Il achète l'immeuble rue Meslée pour s'agrandir. C'est que le nombre de clients augmente avec le Prince de Condé, Madame Elisabeth, le Duc de Chartres ...
Après le passage mouvementé de la Révolution, Georges Jacob est âgé, 57 ans alors que la moyenne de vie est à peine de 30 ans. Il vend le fonds de commerce à ses deux aînés en 1796. Mais l'histoire ne s'arrête pas là, 5 ans plus tard son fils Georges meurt, le vieux décide de former une nouvelle société et s'associe à son second fils François Honoré-Georges dit Jacob-Desmalter. Si le père ne manie plus les gouges, son entreprise est l'égale de celles d'un Boulle ou d'un Riesener.
En 1813, l'entreprise est en faillite, "il s'occupe plus de la qualité des matériaux et de la perfection de leur mise en oeuvre que du calcul économique". C'est le moment pour l'architecte Fontaine de présenter Jacob à Napoléon. Ceci n'empêchera pas que Jacob de mourir ruiné à la veille de ses 75 ans le 5 juillet 1814.
A droite chaise en acajou. Le dossier, à crosse est décoré de palmettes et de rinceaux. Selon le style inauguré par Georges Jacob la planchette du dossier est ajourée et sculptée de croisillons et de rosaces. A gauche petite chaise d'Alphonse Jacob-Desmalter, le représentant de la troisième génération de cette famille d'ébénistes. Derrière, groupe en marbre de l'école de Casanova : l'Amour et Psyché.
Une Bergère à dossier à crosse en bois peint blanc et or recouverte de feutre rouge, fait partie d'un ensemble de deux bergères et de quatre chaises. Ce salon provient du château de Maisons-Laffitte et appartient au maréchal Lannes.t
Retour en arrière. L'entreprise de Jacob-Desmalter se porte bien, compte 16 ateliers pour 800 ouvriers. Encore simple général, Bonaparte s'était déjà adressé aux frères Jacob pour meubler l'appartement qu'il occupait avec Joséphine rue de la Victoire. Ensuite ce sera la bibliothèque, le salon et la petite galerie de la Malmaison. Lorsque Napoléon devient Empereur, l'ébéniste se voit confier presque exclusivement l'ameublement des différents palais impériaux : Tuilerie, Saint-Cloud, Fontainebleau ...

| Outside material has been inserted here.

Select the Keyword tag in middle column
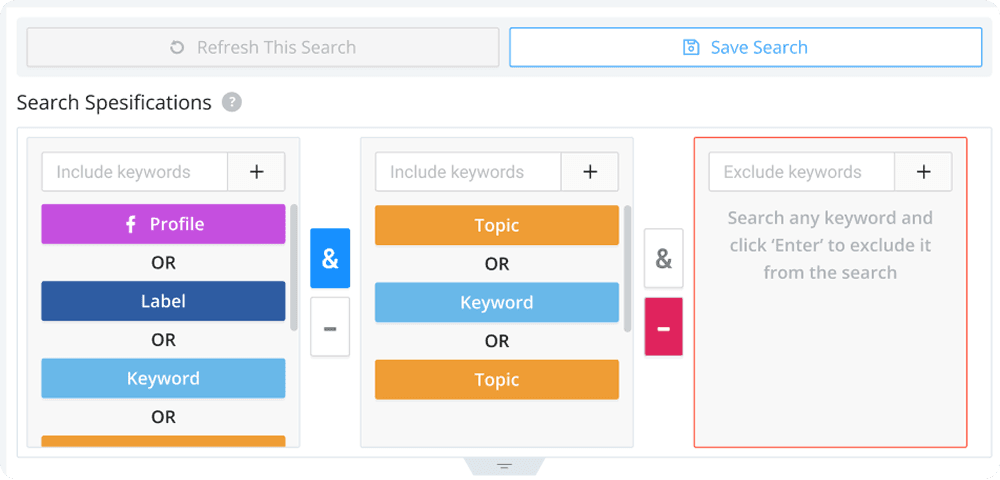The width and height of the screenshot is (1000, 480). click(x=497, y=302)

C'est aussi lui qui fabrique les trônes, dont celui du couronnement. Napoléon exige que tout soit livré sans délai et fait refaire les pièces qui ne lui plaisent pas, ce qui oblige d'avoir de nombreux ouvriers.
D'après les factures retrouvées, on a estimé à 2.248.000 francs de l'époque le chiffre des commandes pour les palais impériaux. On sait que le guéridon de l'Abdication conservé à Fontainebleau, à couté 80 Francs.
L'importance d'une telle affaire rendait fragile l'entreprise. En 1813 les guerres laissent la France exsangue, l'argent manque et provoque la faillite de l'entreprise.
Mais le génie de l'ébéniste reste entier, et ce sont ses propres créanciers qui le remirent à la tête de son entreprise avec le retour de Louis XVIII. Il travaille alors pour l'ancien client de son père. Il retire les aigles et quelques décors trop symboliques, puis il meuble le Palais Royal.
Il cède ses ateliers à son fils, celui-ci Alphonse Jacob- Desmalter, renonçant à sa carrière d'architecte. Il va la diriger sans éclat jusqu'en 1847, pour la vendre à Jeanselme.